Every now and then, Congress does something worthy of praise. And it’s important to recognize it, to encourage similar behavior. Tucked into the conference report for this year’s defense authorization bill, a small provision provides waiver authority from sanctions on those doing business with Russian defense agencies. While this may seem like a significant concession to Russia, it is actually a critical correction — both for our most important global relationships and our own national security.

Sometimes two of America’s strategic international objectives collide. With a foreign policy as vast as ours, it’s surprising it doesn’t happen more often. Such collisions are often due to the law of unintended consequences.
The most recent important collision pit Russia, a fading global power, against India, an upstart one.

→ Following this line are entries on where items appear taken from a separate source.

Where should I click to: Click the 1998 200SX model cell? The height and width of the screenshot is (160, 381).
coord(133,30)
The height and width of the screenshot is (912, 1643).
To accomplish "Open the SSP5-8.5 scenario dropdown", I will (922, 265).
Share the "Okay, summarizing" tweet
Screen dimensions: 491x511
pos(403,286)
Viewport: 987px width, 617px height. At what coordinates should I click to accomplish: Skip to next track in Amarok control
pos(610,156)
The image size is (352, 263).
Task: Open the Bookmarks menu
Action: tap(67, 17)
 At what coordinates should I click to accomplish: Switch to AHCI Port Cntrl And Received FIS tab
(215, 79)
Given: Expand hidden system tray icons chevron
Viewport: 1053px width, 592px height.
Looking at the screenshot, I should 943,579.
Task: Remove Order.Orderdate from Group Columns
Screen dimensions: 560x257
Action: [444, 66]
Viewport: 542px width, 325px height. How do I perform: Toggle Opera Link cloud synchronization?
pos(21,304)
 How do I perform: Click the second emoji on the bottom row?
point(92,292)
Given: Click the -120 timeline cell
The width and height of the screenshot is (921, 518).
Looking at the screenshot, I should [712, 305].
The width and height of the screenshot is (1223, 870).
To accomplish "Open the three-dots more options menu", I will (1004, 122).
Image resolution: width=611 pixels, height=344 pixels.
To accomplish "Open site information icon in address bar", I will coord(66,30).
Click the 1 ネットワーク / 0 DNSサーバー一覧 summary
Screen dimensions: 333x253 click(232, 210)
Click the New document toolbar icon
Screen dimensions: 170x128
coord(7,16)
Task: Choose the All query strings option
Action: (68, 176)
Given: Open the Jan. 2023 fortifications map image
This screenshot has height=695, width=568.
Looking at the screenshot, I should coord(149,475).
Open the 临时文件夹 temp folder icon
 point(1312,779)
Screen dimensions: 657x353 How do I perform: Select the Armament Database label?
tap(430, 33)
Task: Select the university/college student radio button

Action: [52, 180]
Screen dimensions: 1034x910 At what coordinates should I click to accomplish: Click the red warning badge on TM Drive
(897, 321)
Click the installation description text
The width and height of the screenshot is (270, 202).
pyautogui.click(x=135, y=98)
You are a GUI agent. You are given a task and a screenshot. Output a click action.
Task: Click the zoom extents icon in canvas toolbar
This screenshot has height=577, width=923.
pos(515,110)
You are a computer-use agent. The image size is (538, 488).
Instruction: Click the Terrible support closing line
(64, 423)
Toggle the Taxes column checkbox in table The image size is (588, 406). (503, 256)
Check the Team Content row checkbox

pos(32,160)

Congress, in its understandable zeal to punish Russia for interference in the 2016 election, had put India in the awkward position of having to choose between doing defense business with Russia and doing defense business with the United States. While the choice for India may have been crystal clear to American policymakers, to Indian ones, it was anything but.
Combining a weak domestic defense industry with a drive to transform into a major military power, India has quickly become one of the biggest arms importers in the world. From 2012 to 2016, India accounted for 13% of global arms imports, more than any other country, according to a Swedish think tank. India is buying defense equipment from abroad at a torrid pace. And over the next 10 years, this pace will only increase.